Traitant de thèmes variés et exprimant des émotions et des passions telles que l’amour, la tristesse, la mélancolie et la nostalgie, le romantisme s’est manifesté à travers divers arts, notamment la poésie, la peinture, la musique et l’architecture. Dans notre culture, il remonte aux environs du Vie siècle avec des figures emblématiques comme Antar Ibn Shaddad et Imru' al-Qays, avant d’atteindre son apogée sous l’Empire abbasside avec Majnoun Layla, Qays Ibn al-Mulawwah, et les soufis tels qu’Ibn Arabi et Rumi, qui ont fusionné amour terrestre et amour divin dans une vision spirituelle et extatique.
Par ailleurs, il fallut attendre plusieurs siècles avant que le romantisme ne prenne son essor en Occident, vers le XVIIIe siècle, avec – à ma connaissance – Goethe, puis plus tard Hugo et bien d’autres. Cependant, les origines historiques de la Saint-Valentin, aussi controversées soient-elles, semblent liées à un décret papal l’instituant comme fête religieuse, intégrant ainsi une tradition romaine déjà établie.
Incontournable en tout temps, l’Amour, sous l’effet des bouleversements que subissent les individus, a été appréhendé par les élites sous différents prismes. Il est ainsi perçu comme un dépassement de l’individualité, que ce soit chez Hegel, qui l’inscrit dans une perspective éthique et sociale où les individus se reconnaissent et s’unissent dans une identité supérieure, ou chez Spinoza, qui le considère comme un affect rationnel renforçant le pouvoir d’agir et reliant l’individu à l’ordre de la nature.
De même, pour Ibn Tufayl (auteur de Hay Ibn Yaqdhan, dont Robinson Crusoé s’est largement inspiré), l’amour prend une dimension mystique et intellectuelle, liant l’individu à l’univers et à la divinité. En revanche, Marx, dans sa critique de la famille bourgeoise et de son rôle dans la reproduction des inégalités sociales, bien que centré sur les structures économiques et sociales, considère l’amour comme un lien plus authentique, mais seulement dans une société affranchie de l’aliénation.
Ces différentes perceptions envisagent l’Amour comme un facteur de libération de l’égoïsme individuel. Pourtant, la spiritualité, sous toutes ses formes, demeure omniprésente dans les civilisations. En considérant tout phénomène humain comme inscrit dans un axe historique, lui-même dépendant, au moins partiellement, des conditions de reproduction sociale historiquement datées, ces grandes conceptions de l’Amour permettent de l’envisager non pas comme une simple émotion éphémère, mais comme un processus d’élévation vers un idéal humaniste, pourvu que certaines conditions soient réunies.

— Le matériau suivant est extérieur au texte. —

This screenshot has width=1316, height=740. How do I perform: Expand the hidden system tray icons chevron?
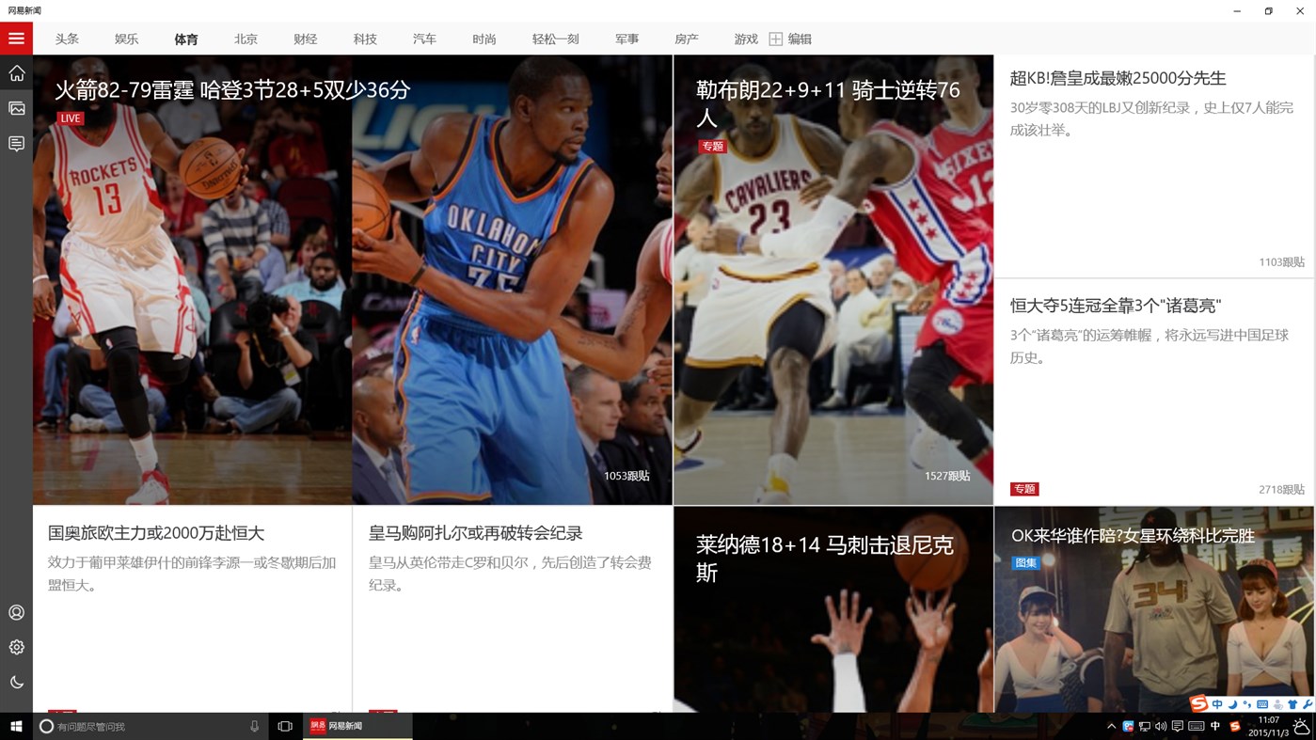(x=1111, y=725)
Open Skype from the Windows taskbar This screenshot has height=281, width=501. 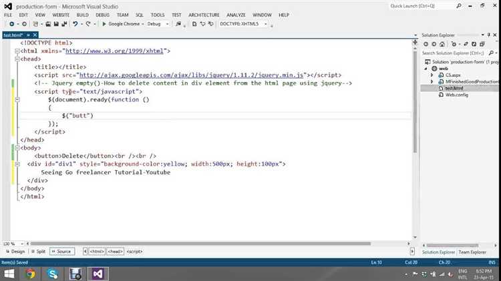[52, 273]
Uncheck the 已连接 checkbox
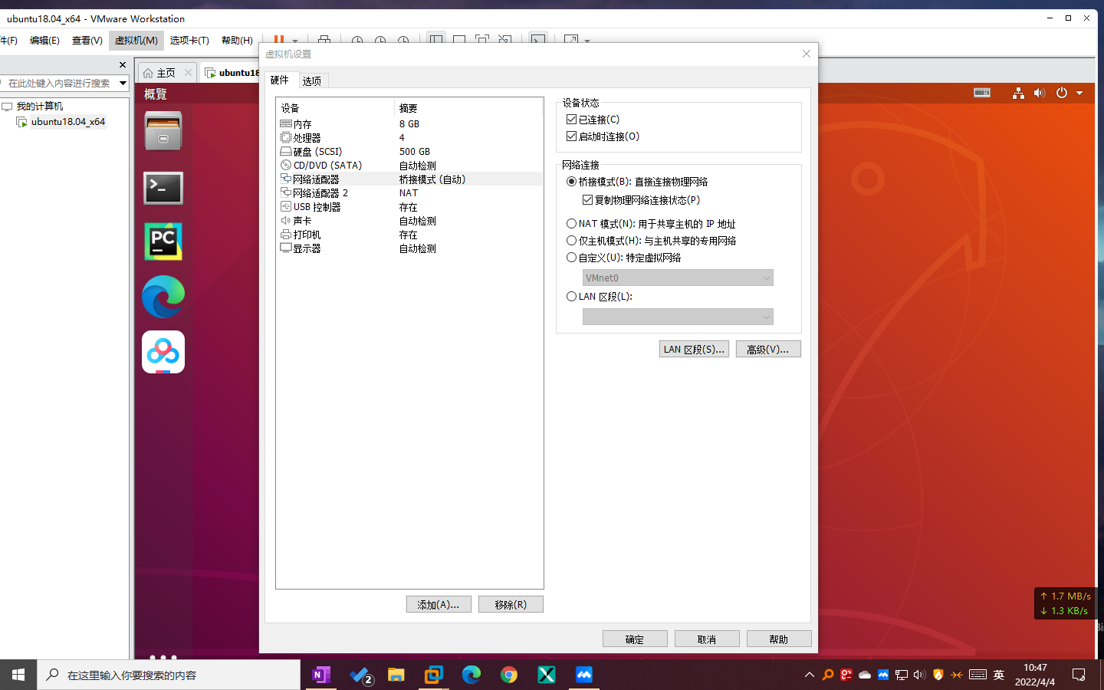 coord(571,119)
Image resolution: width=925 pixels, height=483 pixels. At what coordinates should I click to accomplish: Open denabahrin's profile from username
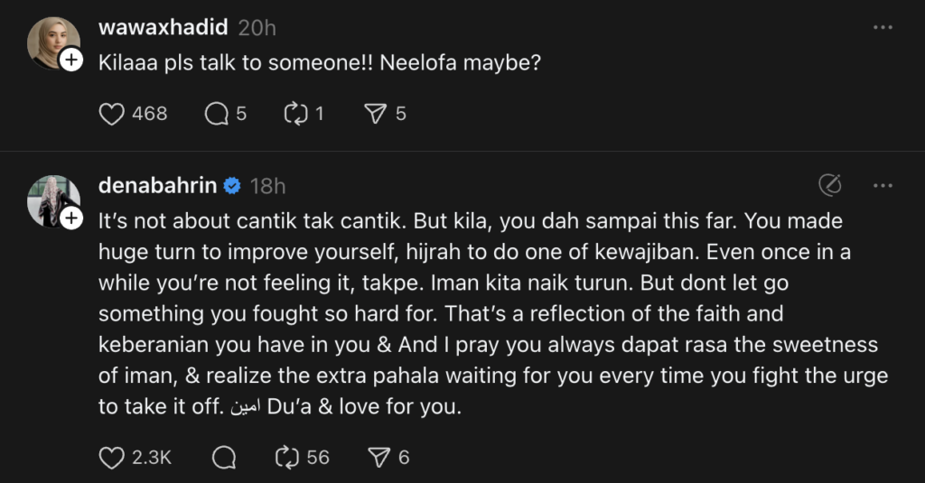coord(157,186)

Dans un contexte social marqué par une crise chronique et multidimensionnelle – défaut de perspectives sociétales, multiplicité des référentiels sociaux au sein d’un même espace restreint, fracture générationnelle, disparités de nature sociale, politique et axiologique –, les conceptions de Hegel, Spinoza et Ibn Tufayl ne peuvent être généralisées. L’une des causes profondes de cette crise réside d’ailleurs dans le faible niveau de capital humain et social, entraînant un affaiblissement de la capacité d’abstraction nécessaire au « vivre-ensemble » et une difficulté à s’ouvrir à un monde immatériel pourtant essentiel, où l’amour représenterait un passage vers un état supérieur, permettant à l’Humain d’accomplir son Humanisme au sens d’Avicenne.
Cela n’est pas du tout concevable dans un système social qui risque de produire des contemplateurs plutôt que des transformateurs, des égoïstes plutôt que des altruistes, des narcissiques plutôt que de citoyens conscients et responsables
En effet, à mesure que les conditions sociales se détériorent, la passion tend à être reléguée au second plan au profit de la simple survie. Certains pourraient voir dans ce contexte une occasion d’exprimer leur passion envers l’être aimé. Soit. Mais encore faudrait-il s’interroger sur l’origine de cette manifestation : est-elle le fruit de mécanismes de marché ? L’aliénation sociale en constitue-t-elle le cœur ? Sinon, comment expliquer le taux élevé de ruptures sentimentales, y compris dans des relations initialement fondées sur un amour supposé durable ?
En fait, l’Amoureux est un être rationnel, désaliéné, et tend continuellement à l’auto-accomplissement de son humanisme, sinon il se serait trompé de ''mission''.